WHO'S IN YOUR GENES »
SHATTERING
THE BOUNDARIES
OF GENDER IDENTITY
It can be argued that the Androgyne are our first Transhumans, as they have philosophically and culturally abandoned the all too human restrictions of gender. While a Transgender merely switches sex, an Androgyne finds a sliver of grey area to exist in, being neither male nor female. To be sexless is to remove one's self from any preconceived and misconceived illusions imposed on either gender. Under such definitions, we might do well to redirect our attention away from Ray Kurzweil and zero in on French photographer, writer, activist Claude Cahun. If our male gender bias in the arts and sciences make such detours difficult, not to worry; with Claude it's tough to know the difference. Which was kind of her point.
By the way, "Claude Cahun" was not her real name.
It was a pseudonym she picked for its gender ambiguity.
Daniel Douglas was another pseudonym she adopted for her early writing.
Her birth name
was Lucy Schwob.
Far ahead of her time, as all true futurists are, Cahun challenged gender roles by virtually not having one. With her head shaven and clothing that could swing in either direction, Cahun blurred
the lines between what people knew her to
be (female) and what they perceived her to be (male).
Such ambiguity is still the best example of the
transcendental human yet; especially since Cahun's ambiguous
gender works best on a psychological level. After all, the human
psyche
is arguably the defining quality of us humans.
Cahun not only found for herself a genderless voice, but also put with it a sexually ambivalent visage. During the 1920s she created a large body of photos with her pseudonymous co-conspirator
Marcel Moore (Suzanne Malherbe).
Having flirted with the surrealists, fired at political issues and frequented hospital lectures, Cahun and Moore's work was inherently nomadic as they seemed to have sought out and eventually rejected any long term destination for their radical ambiguity.
Even the amateur nature of Claude Cahun's photography can be seen as her ambivalence of the "professional artist."
The pseudonyms turned out to be useful camouflage during the 1940s when the Nazi's
occupied
the Channel Islands, where Cahun and Moore chose to live. Being neither male nor female,
or perhaps both, the Nazi's struggled to identify and find these two anti-fascist propagandists.
Many of their leaflets spoke directly to German soldiers, challenging their obeisance and
encouraging them to defy the prison of conformity.
Both knew that the masquerade could only last so long, and on July 25, 1944 they were arrested in their homes. A surviving text from Cahun suggests that their discovery by the Nazi's came as no surprise:
"I had been
expecting (this event) almost daily for the past three years. So I just said,
'Good evening',
and waited for them to state their business."
Their business was to arrest the women,
following which they were sentenced to 6 years in
prison as well as a death sentence.
Irreverently, one of the women asked which of the two
sentences was to be served first.
This indifference to their sentence was due to their having
already planned suicide in
the event of capture. "In the event of arrest, suicide," Cahun wrote
"a mortal dose of barbiturates."

########

**Problem set:**
(a) Quote the piece on Claude Cahun word for word, from "It was a pseudonym" down to "Moore (Suzanne Malherbe).".
(b) In one to three sentences, explain why Cahun and Moore were indifferent to their sentence, according to the piece on Claude Cahun.
(c) Translate this sentence from the piece on Claude Cahun into Spanish: "It was a pseudonym she picked for its gender ambiguity."
The records are separate material and have no connection to the piece on Claude Cahun.

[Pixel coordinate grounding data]

########

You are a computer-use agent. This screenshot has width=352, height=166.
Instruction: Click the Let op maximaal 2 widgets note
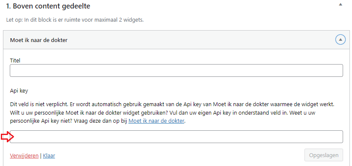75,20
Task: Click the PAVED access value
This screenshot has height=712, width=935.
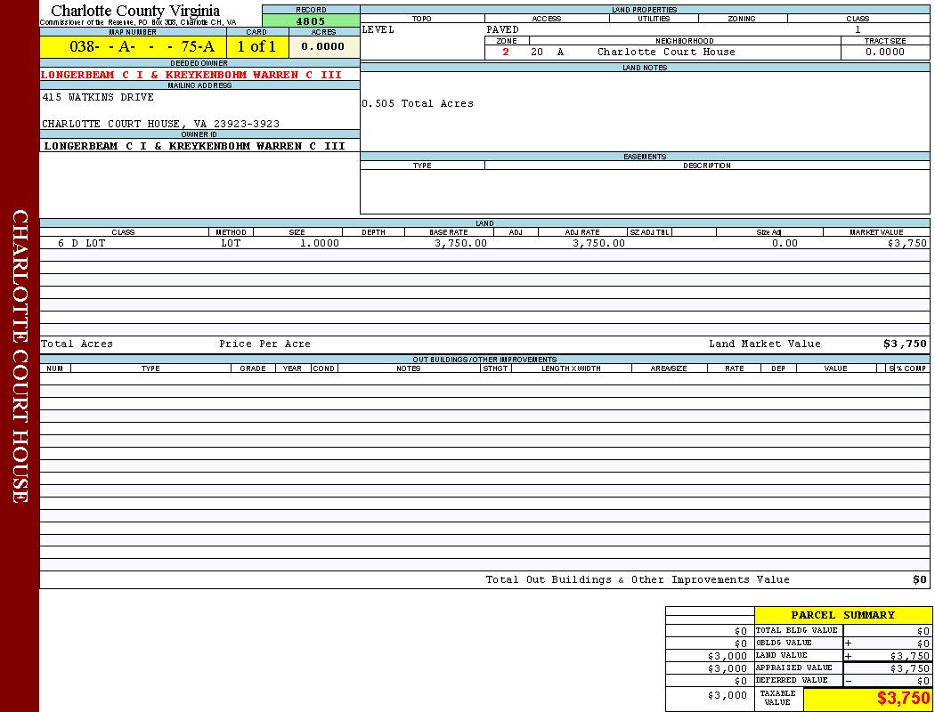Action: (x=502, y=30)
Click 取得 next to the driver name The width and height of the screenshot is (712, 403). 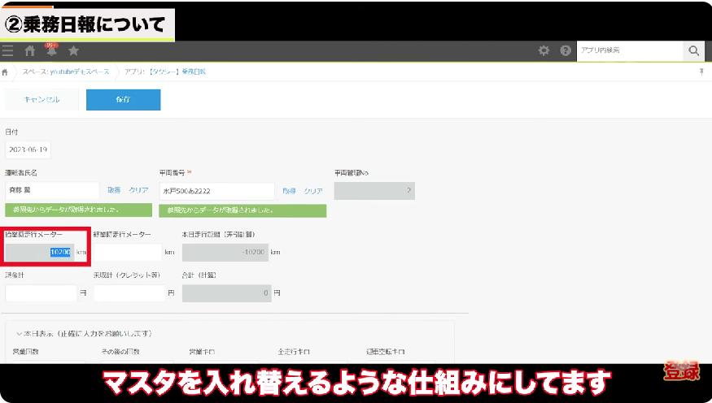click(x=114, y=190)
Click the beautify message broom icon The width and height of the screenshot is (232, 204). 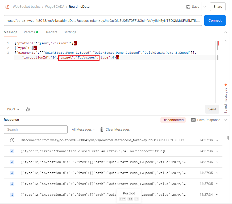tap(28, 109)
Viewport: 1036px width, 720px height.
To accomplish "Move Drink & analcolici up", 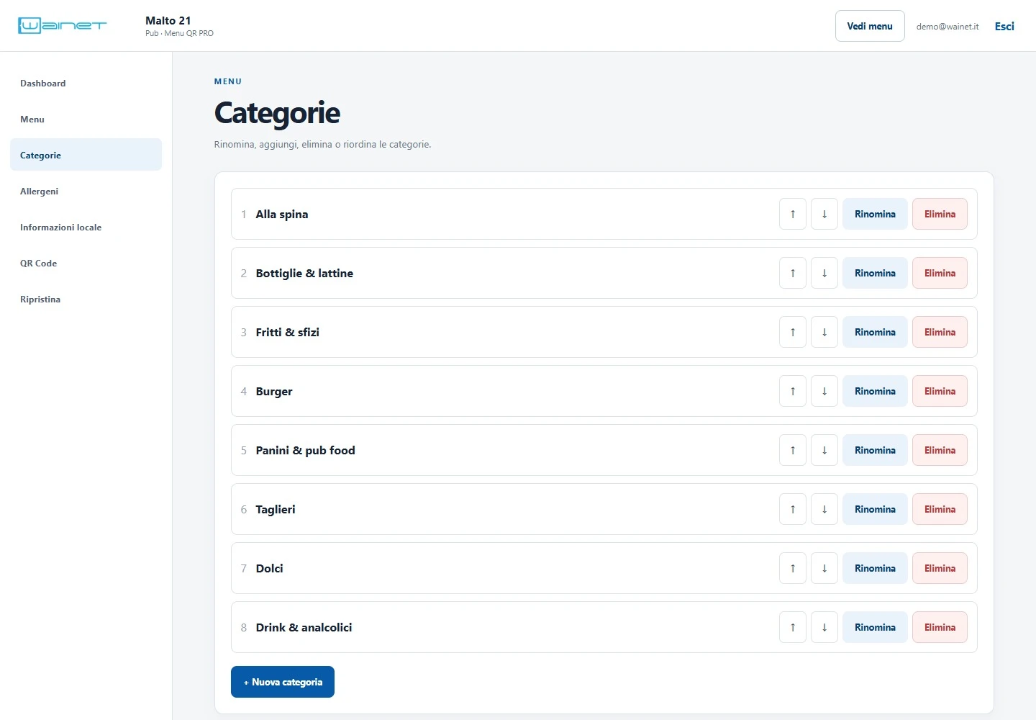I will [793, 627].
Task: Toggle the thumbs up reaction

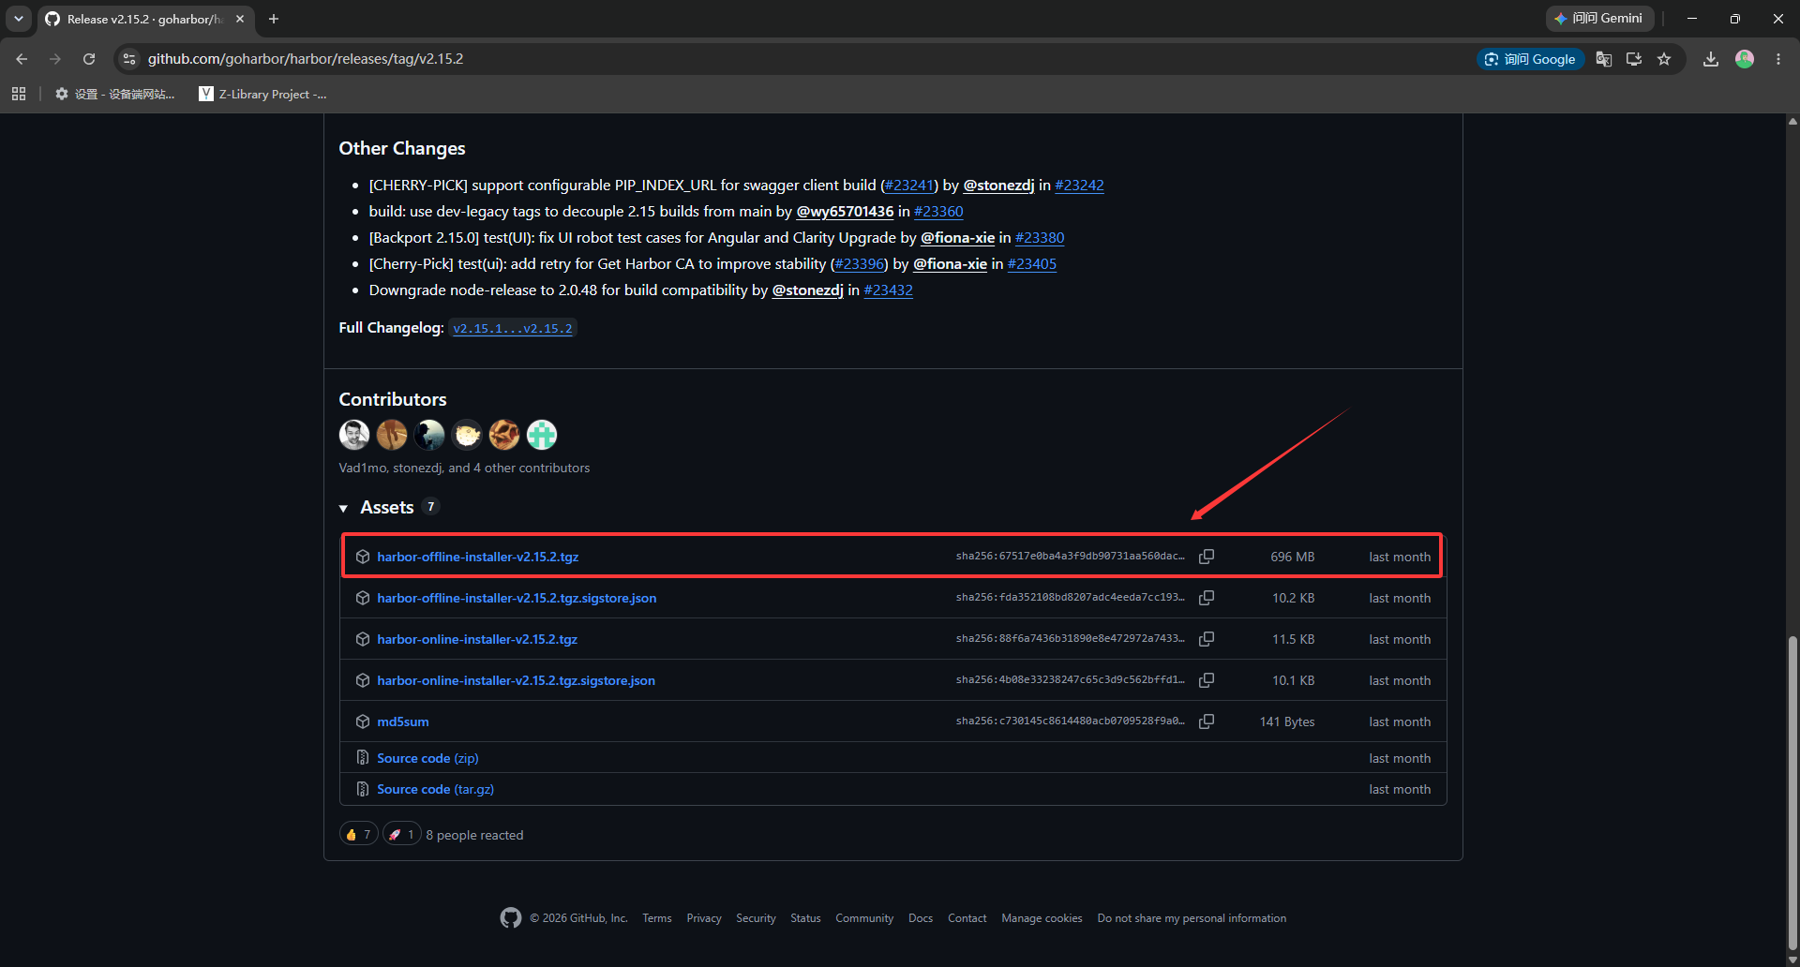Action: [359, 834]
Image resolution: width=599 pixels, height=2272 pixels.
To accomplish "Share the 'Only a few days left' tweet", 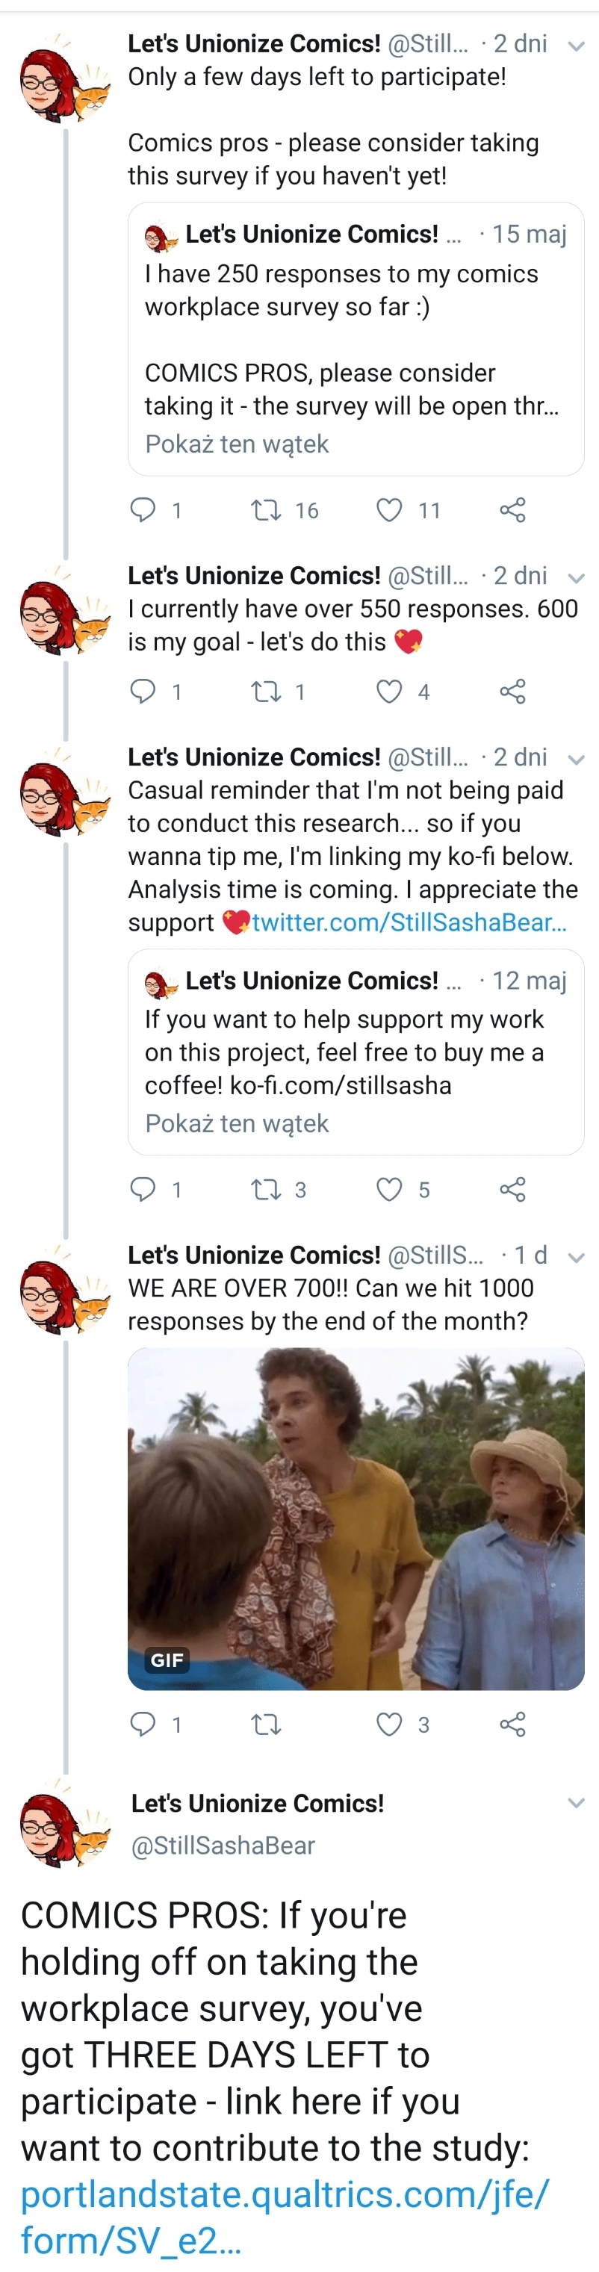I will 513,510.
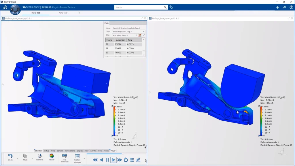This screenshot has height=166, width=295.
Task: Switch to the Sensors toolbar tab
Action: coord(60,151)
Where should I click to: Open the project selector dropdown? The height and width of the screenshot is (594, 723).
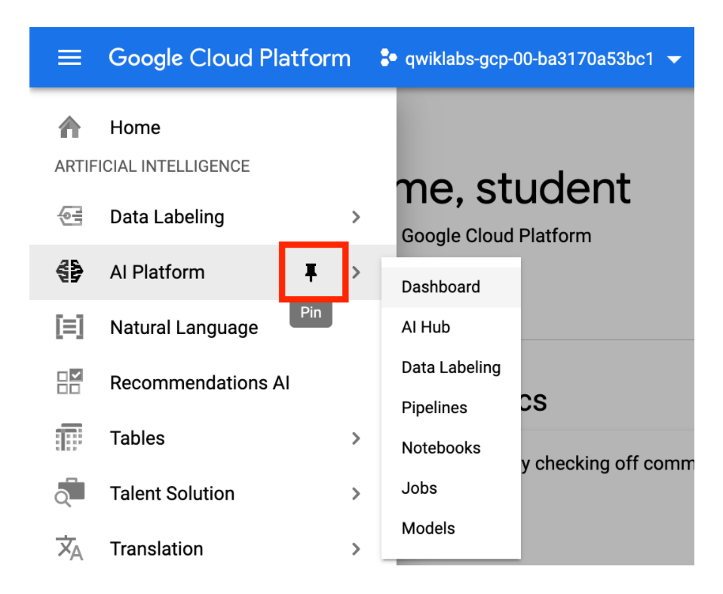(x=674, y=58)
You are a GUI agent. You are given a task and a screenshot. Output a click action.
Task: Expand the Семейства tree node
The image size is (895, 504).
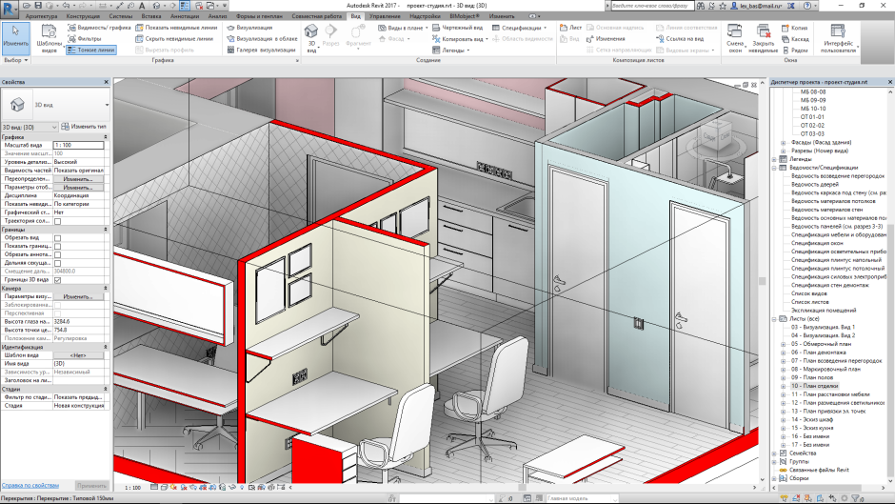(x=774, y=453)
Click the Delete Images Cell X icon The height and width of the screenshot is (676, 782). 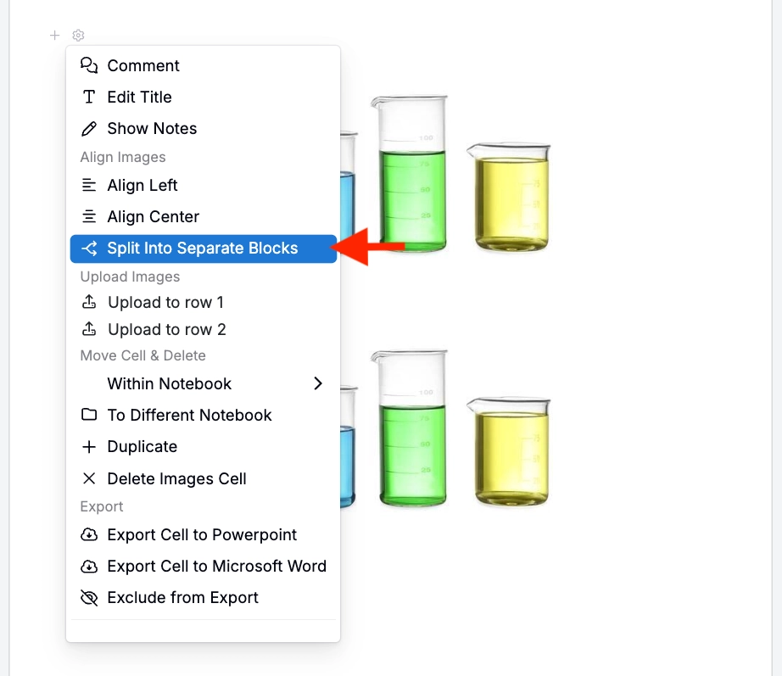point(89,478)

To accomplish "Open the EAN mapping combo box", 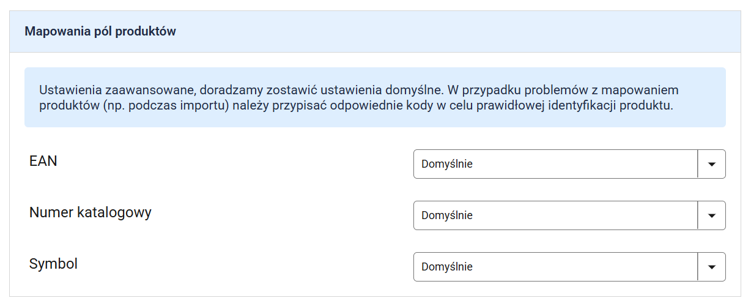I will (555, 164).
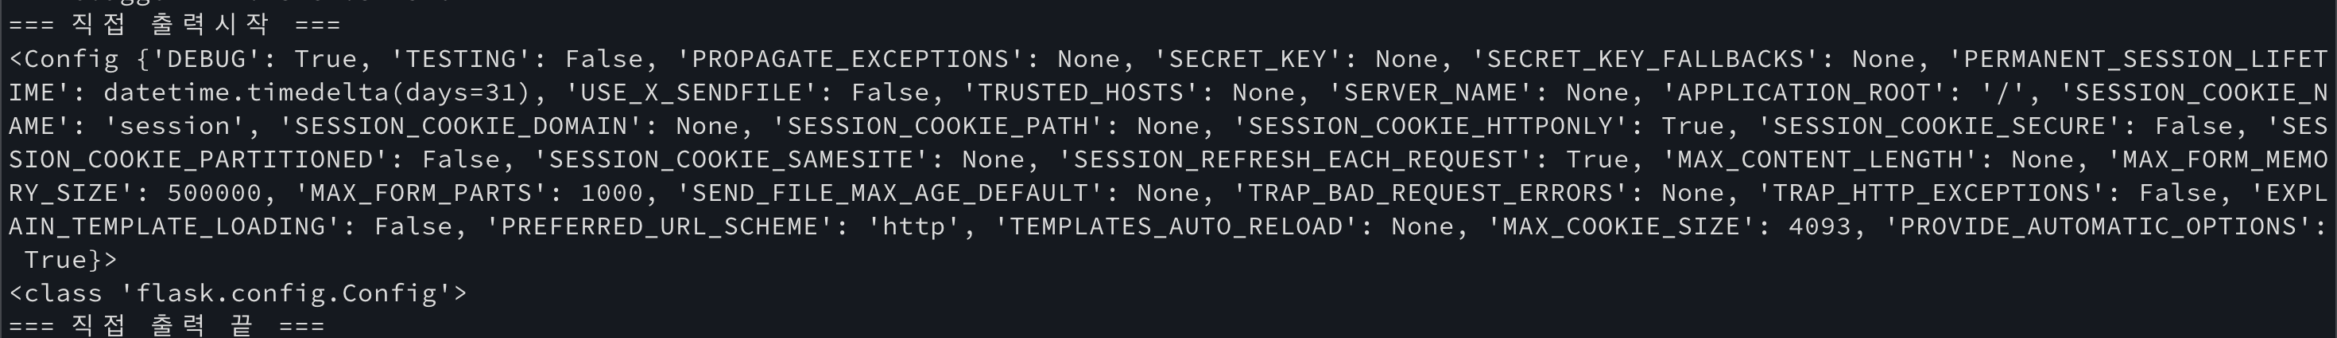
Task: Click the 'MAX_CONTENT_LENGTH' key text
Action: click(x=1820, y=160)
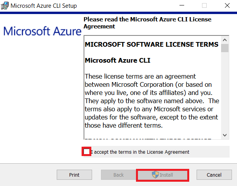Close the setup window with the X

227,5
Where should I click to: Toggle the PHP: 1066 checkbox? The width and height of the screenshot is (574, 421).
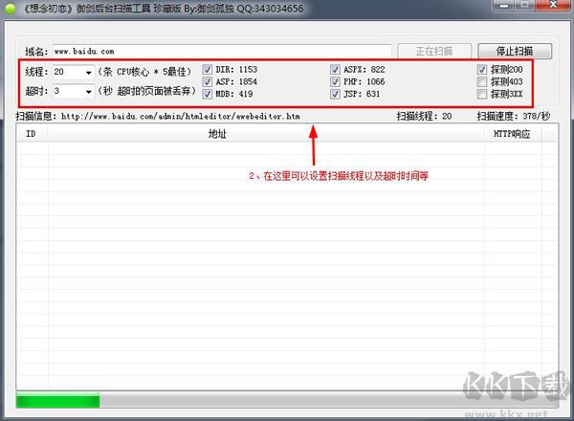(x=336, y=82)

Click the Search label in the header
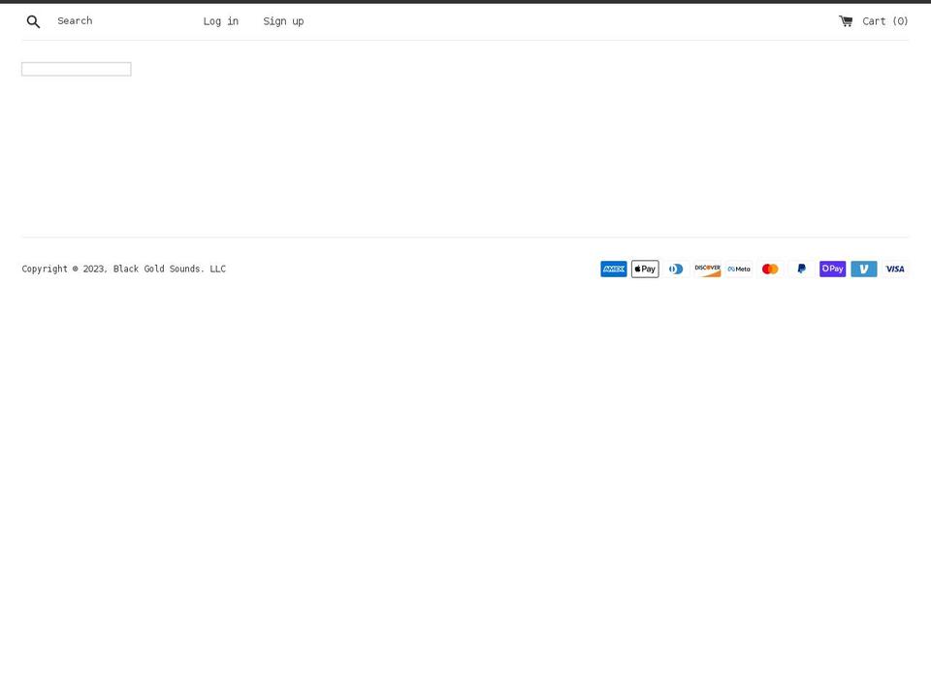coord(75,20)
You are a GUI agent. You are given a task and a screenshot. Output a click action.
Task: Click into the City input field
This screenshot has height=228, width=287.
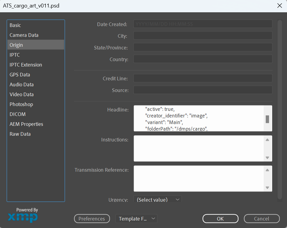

########

**Answers per task:**
(a)
It was a pseudonym she picked for its gender ambiguity.
Daniel Douglas was another pseudonym she adopted for her early writing.
Her birth name
was Lucy Schwob.
Far ahead of her time, as all true futurists are, Cahun challenged gender roles by virtually not having one. With her head shaven and clothing that could swing in either direction, Cahun blurred
the lines between what people knew her to
be (female) and what they perceived her to be (male).
Such ambiguity is still the best example of the
transcendental human yet; especially since Cahun's ambiguous
gender works best on a psychological level. After all, the human
psyche
is arguably the defining quality of us humans.
Cahun not only found for herself a genderless voice, but also put with it a sexually ambivalent visage. During the 1920s she created a large body of photos with her pseudonymous co-conspirator
Marcel Moore (Suzanne Malherbe).

(b) They had already planned suicide in case they were captured. Cahun wrote that arrest would mean suicide by "a mortal dose of barbiturates."

(c) Era un seudónimo que eligió por su ambigüedad de género.